Why I go to Franschhoek even though it remains still a 'spot-the-darkie' festival

Fred Khumalo Watching You
The writer laments the exclusion of the other at the Franschhoek literary festival. /daily fox
The writer laments the exclusion of the other at the Franschhoek literary festival. /daily fox

Almost every year, for the past 13 years, I subject myself to the bittersweet experience of visiting the Western Cape town of Franschhoek for their annual literary festival.

It's always a memorable experience, rubbing shoulders with both local and international authors, sitting through their talks and readings, soaking it all in an earnest attempt at keeping abreast of new trends and opportunities in the world of books.

Most importantly, the food and wine are to die for. If you can afford them. Which brings me to the painful aspect of this annual pilgrimage.

You've just landed at the airport. You drive further inland, with the townships and shacklands of Cape Town all behind you.

What then begins to unfold before you, as you approach Stellenbosch, is sheer evidence of obscene wealth. All those winelands, stretching across the landscape, all the way to the horizon.

A handful families own all of this.

Look, I live in the northern suburbs of Johannesburg, one of the most unequal cities in the world. We all know the discomfiting dichotomy of Sandton and Alexandra.

It's just that in such northern suburbs of Johannesburg wealth, which exists in breath-taking abundance, hides behind tall walls and impregnable gates.

But here in Stellenbosch, Franschhoek and surrounding towns, wealth shouts at you as you drive through the main road that snakes through the winelands.

The beautiful landscape only reinforces this wealth. Ah, those smiling valleys and meadows; those rivers and brooks with waters that giggle as they bounce against rocks and boulders; those frowning mountains and hills; those dancing palms and oaks.

All these creations of God laugh in your face if you are poor: "We were created by God, but only the moneyed can enjoy us!"

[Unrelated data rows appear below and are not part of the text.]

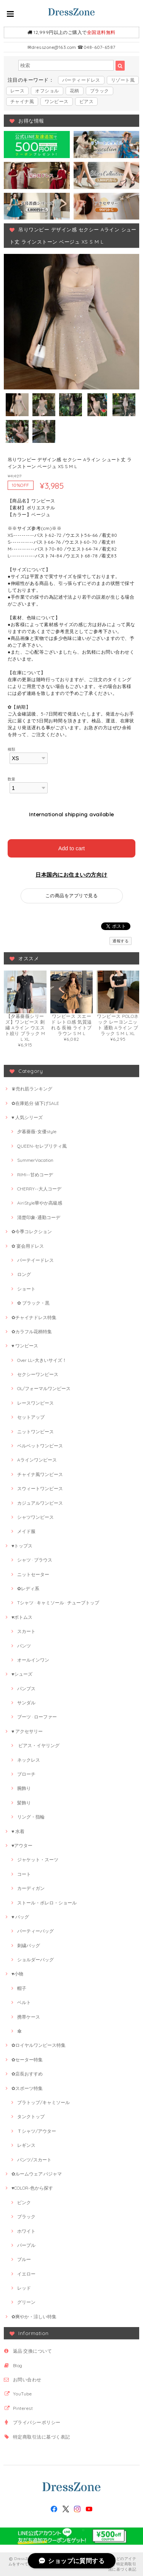 The height and width of the screenshot is (2576, 143). Describe the element at coordinates (34, 2160) in the screenshot. I see `パンツ/スカート` at that location.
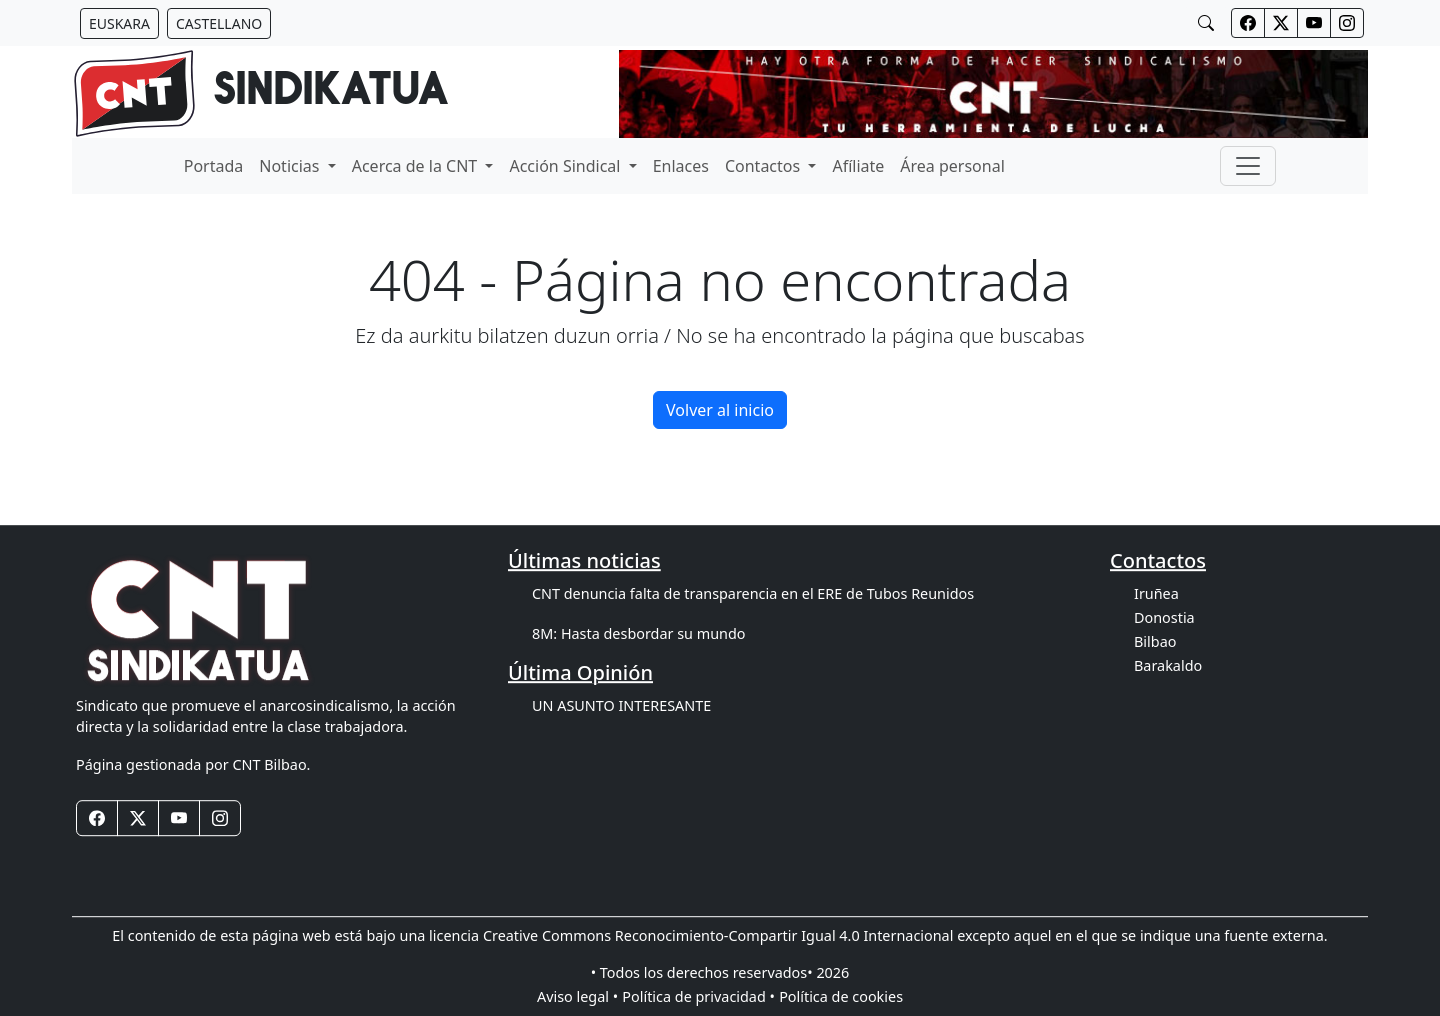 This screenshot has height=1016, width=1440. I want to click on Acción Sindical [button], so click(566, 166).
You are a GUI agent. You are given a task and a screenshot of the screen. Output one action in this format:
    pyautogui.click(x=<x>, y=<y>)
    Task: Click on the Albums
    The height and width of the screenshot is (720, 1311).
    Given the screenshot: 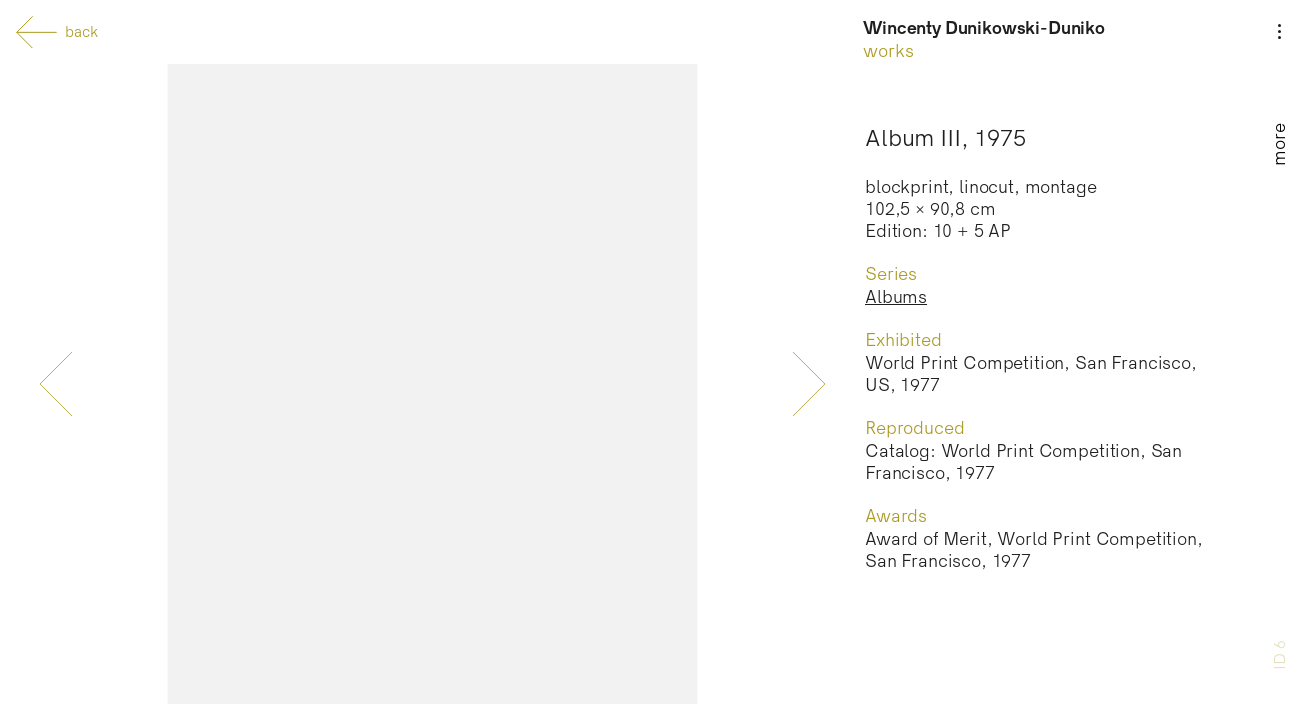 What is the action you would take?
    pyautogui.click(x=896, y=297)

Poor people in the Western Cape do exist. They are the faceless, voiceless shadows who plant and harvest the grapes. They get paid measly salaries - and as part of their salary, they receive bottles of wine.

The fact that wealth in these parts is still wholly in white hands is further reinforced when you finally get to the town.

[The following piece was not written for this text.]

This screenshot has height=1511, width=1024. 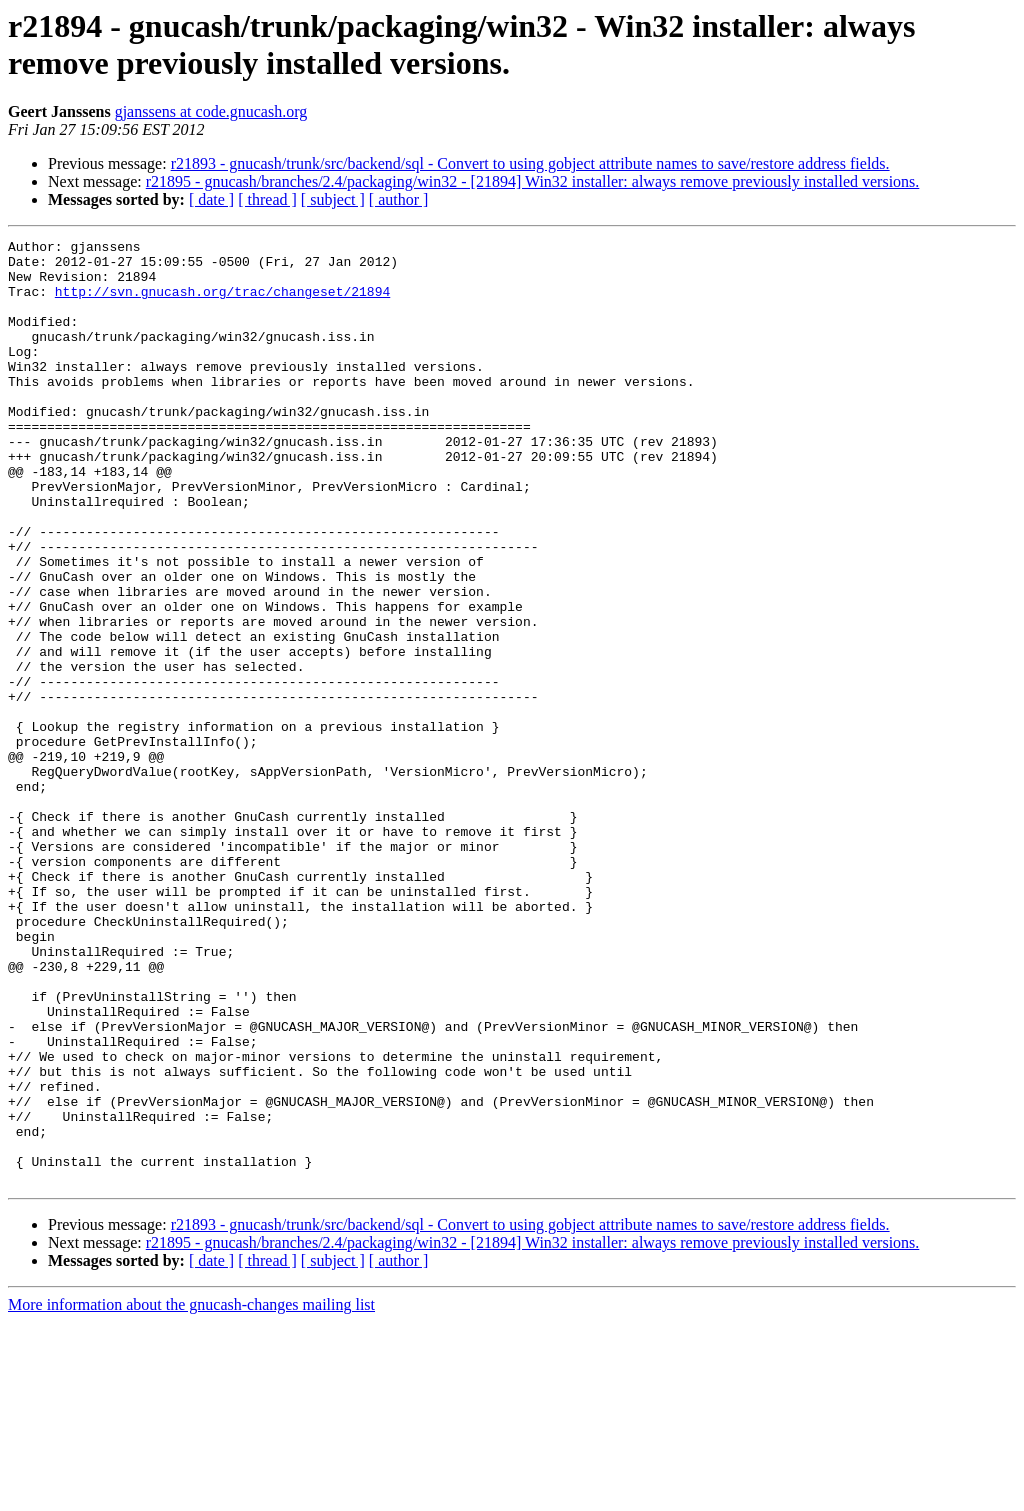 I want to click on r21895 - gnucash/branches/2.4/packaging/win32 - [21894] Win32 installer: always remove previously installed versions., so click(x=533, y=181).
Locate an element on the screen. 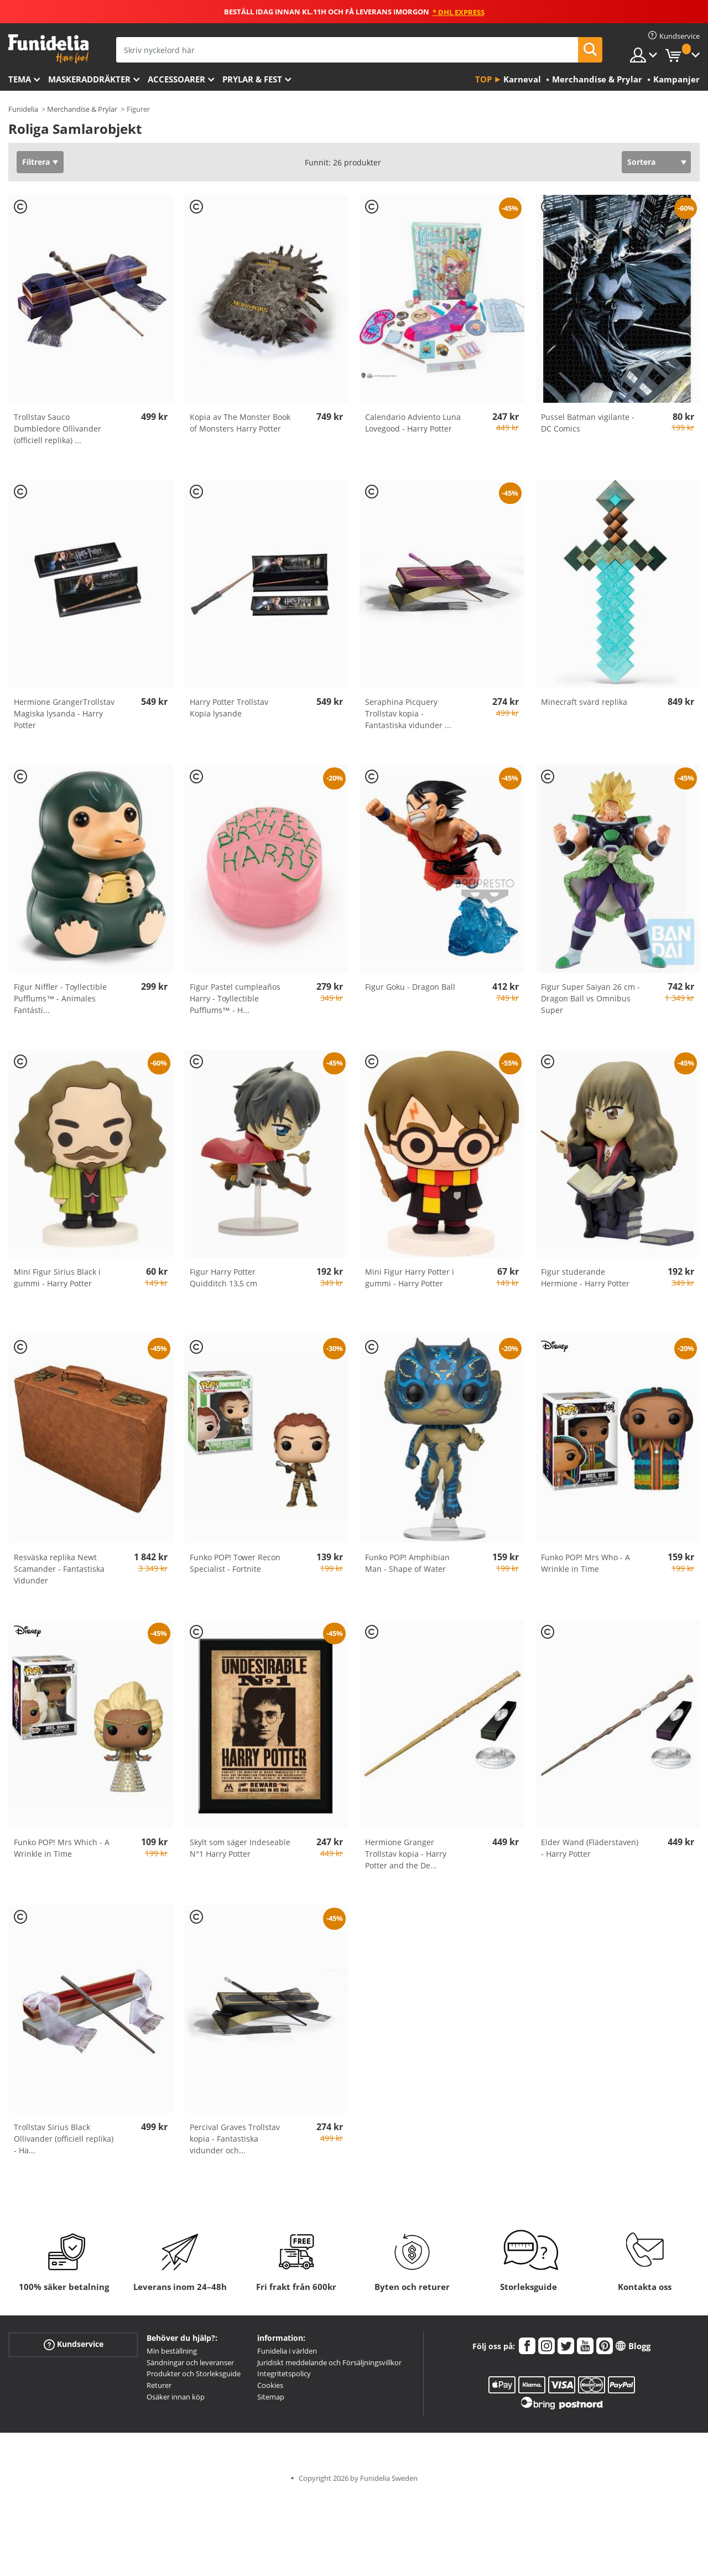  Harry Potter Trollstav Kopia lysande is located at coordinates (229, 708).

Attendees are predominantly white. Black writers call it "the-spot-the-darkie festival".

There's a reason the festival is white. Travelling here - from any part of the country - is expensive. Accommodation is prohibitive, as is food.

My friend and fellow author Thando Mgqolozana a couple of years ago delivered a stinging rebuke to organisers for their reluctance to transform the festival so that it is more reflective of the demographics of the land.

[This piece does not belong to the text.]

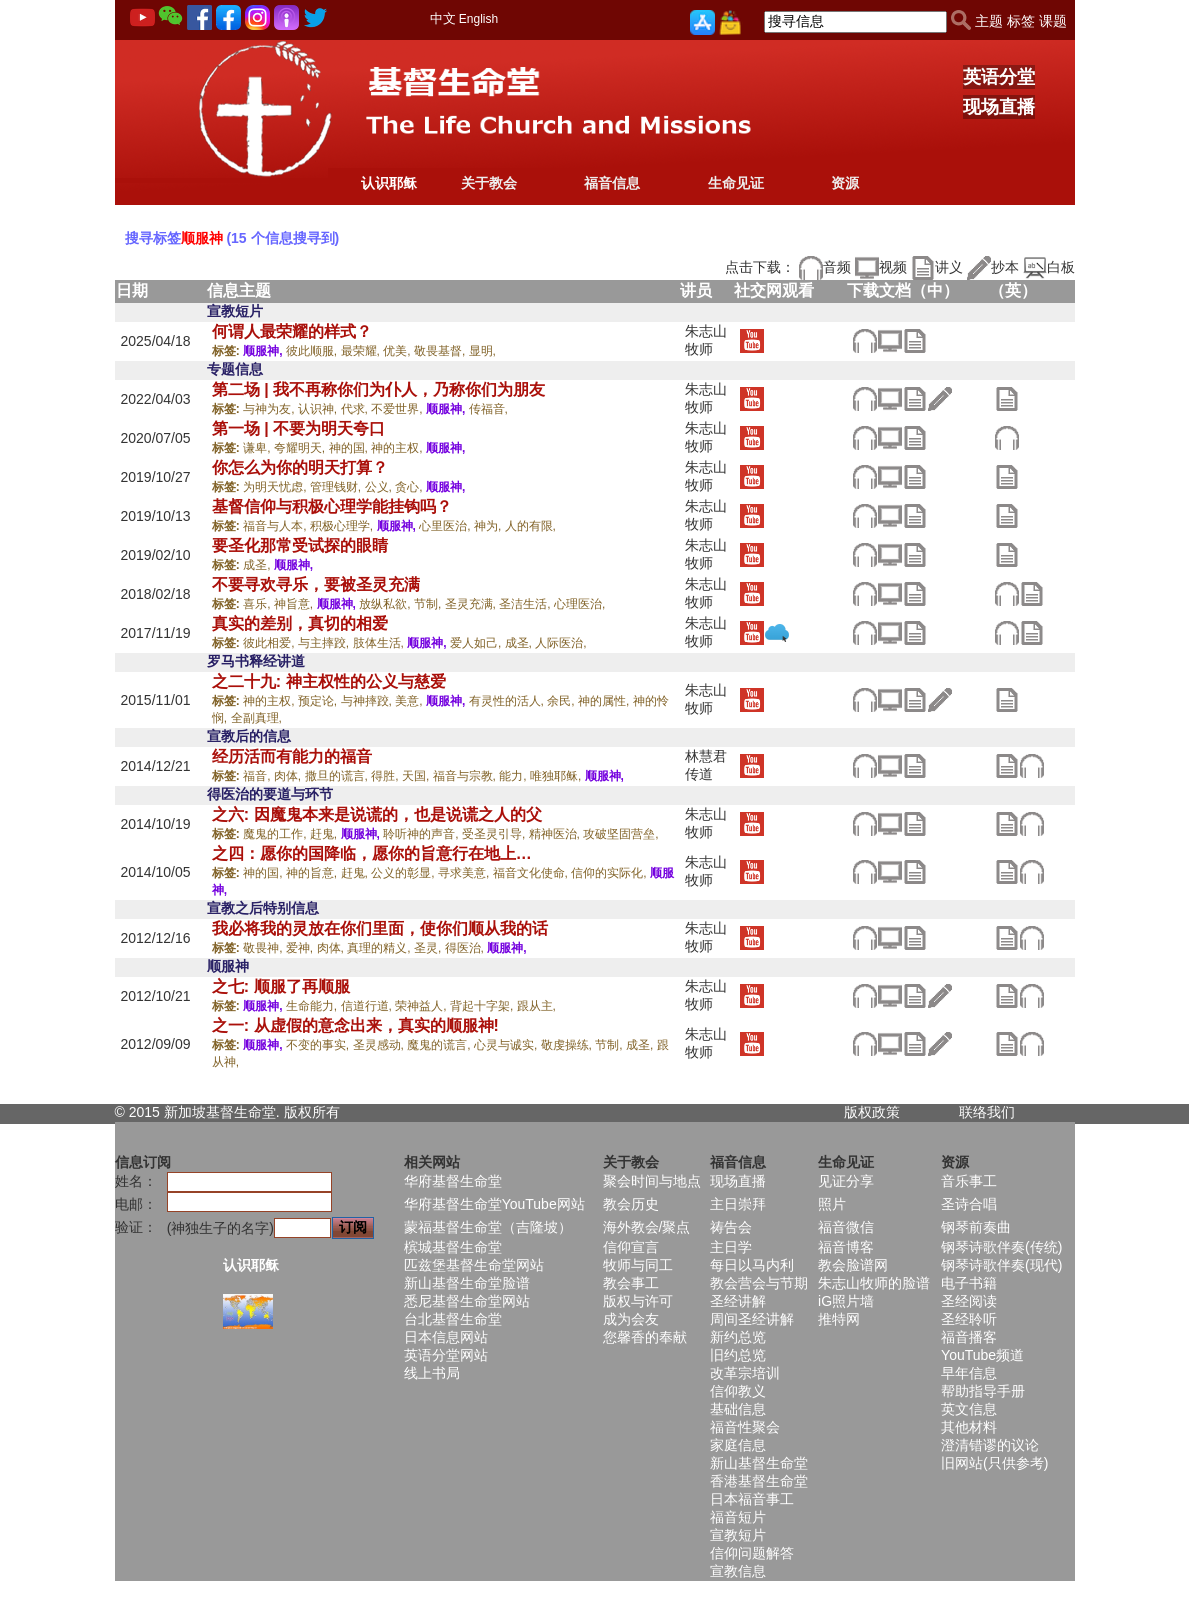 The height and width of the screenshot is (1617, 1189). I want to click on 攻破坚固营垒,, so click(620, 834).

He was dismissively told to stay away if he wasn't happy with the current offering. Four years ago, Mgqolozana put his money where his mouth is.

His brainchild Abantu Book Festival, held in Soweto every December, last year eclipsed the Franschhoek festival in terms of attendance.

Happily, black people who attend Abantu - yes, it is deliberately black - buy books.

Black writers who still persist on attending Franschhoek have been pilloried by those who believe this festival should be boycotted.

I believe writers are supposed to transcend boundaries; they are supposed to be bridges between various sectors of society.

I'll continue visiting Franschhoek, for it is to me a sober reminder of where the country still is in terms of wealth redistribution or lack thereof.